# Exercise objective
Leaving out the pictures, write out exactly each line from the line with "You are a computer-use" through the close of the listing below.

# # #

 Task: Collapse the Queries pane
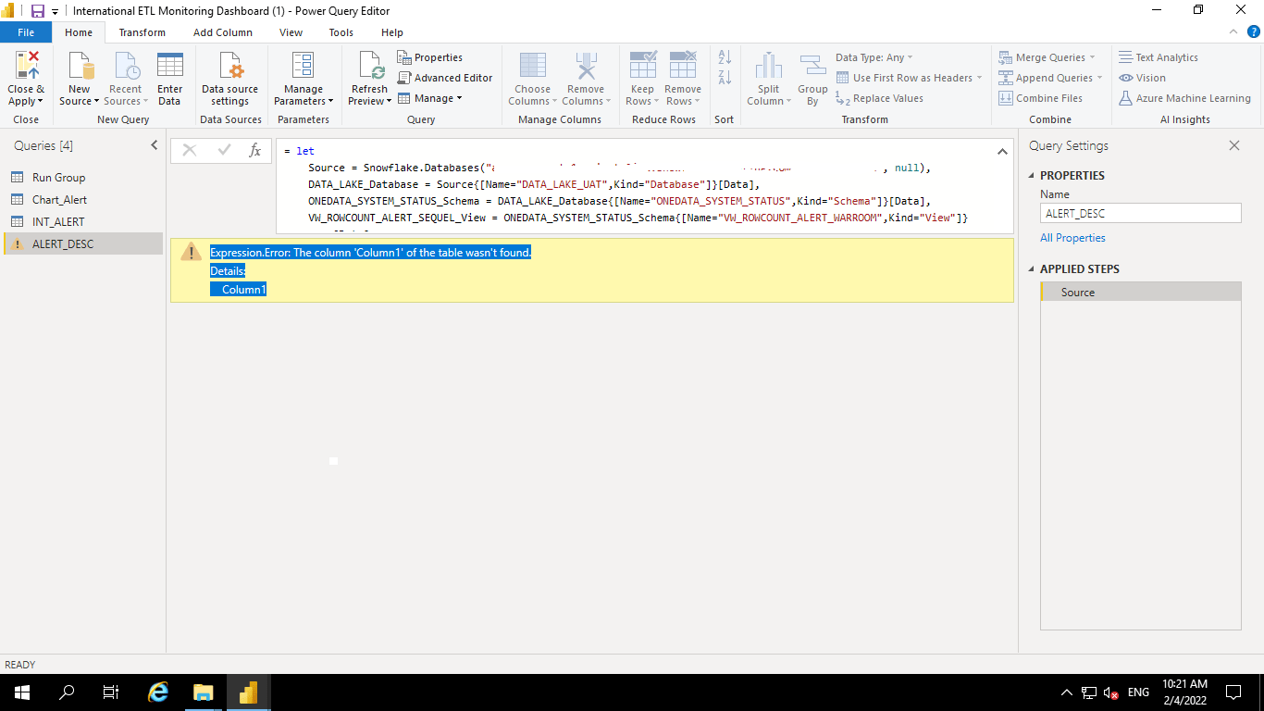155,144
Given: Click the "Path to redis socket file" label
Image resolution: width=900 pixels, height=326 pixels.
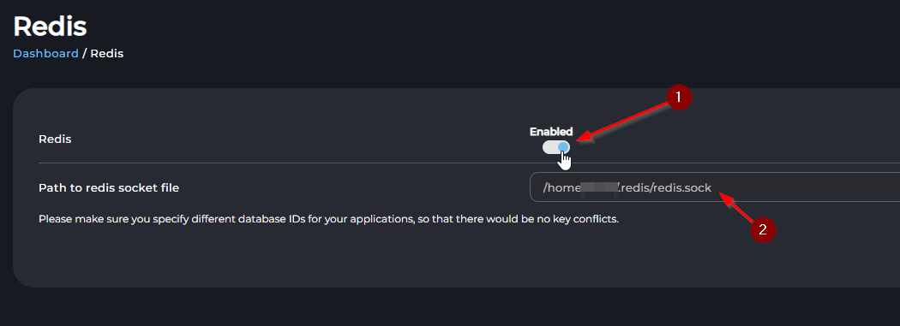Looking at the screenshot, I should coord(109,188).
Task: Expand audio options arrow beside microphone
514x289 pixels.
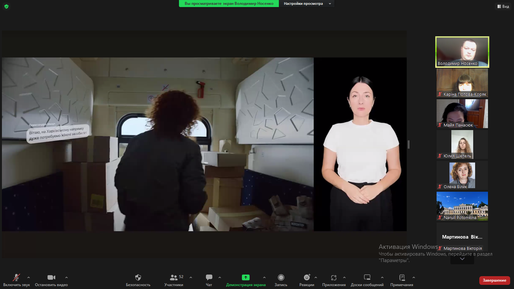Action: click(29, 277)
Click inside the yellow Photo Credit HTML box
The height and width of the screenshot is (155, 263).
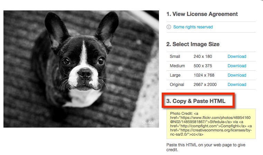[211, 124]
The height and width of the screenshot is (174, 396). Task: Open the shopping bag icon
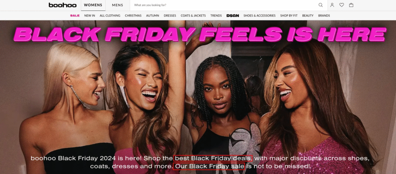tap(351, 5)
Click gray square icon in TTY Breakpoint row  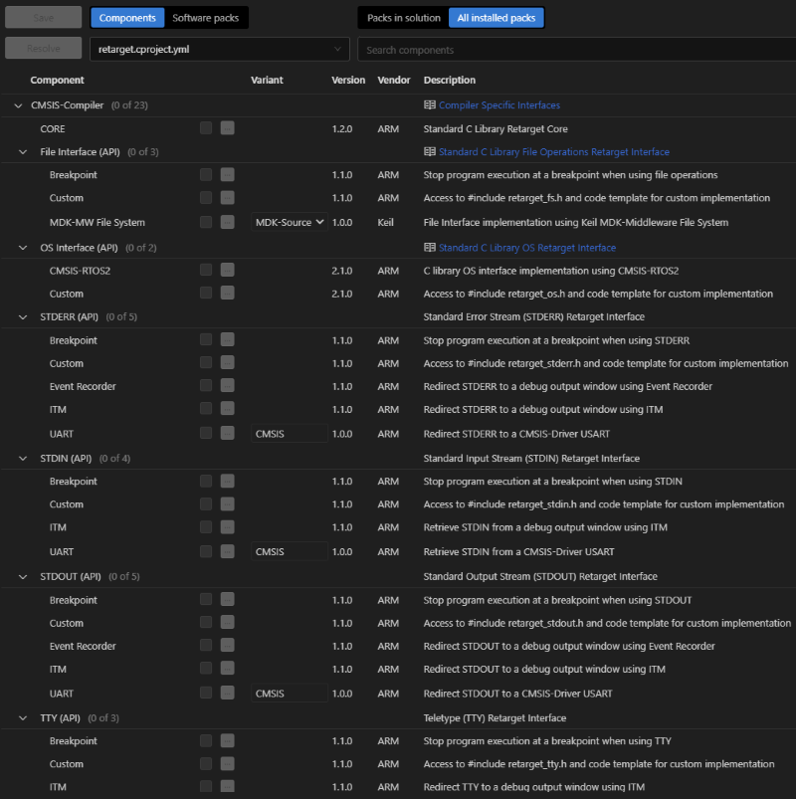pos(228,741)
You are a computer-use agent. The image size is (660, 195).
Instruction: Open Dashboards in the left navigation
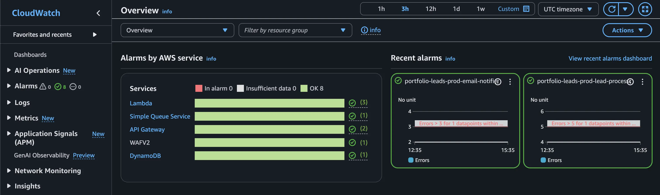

# # #

# Completed exercise
You are a computer-use agent. The image size is (660, 195).
Instruction: Open Dashboards in the left navigation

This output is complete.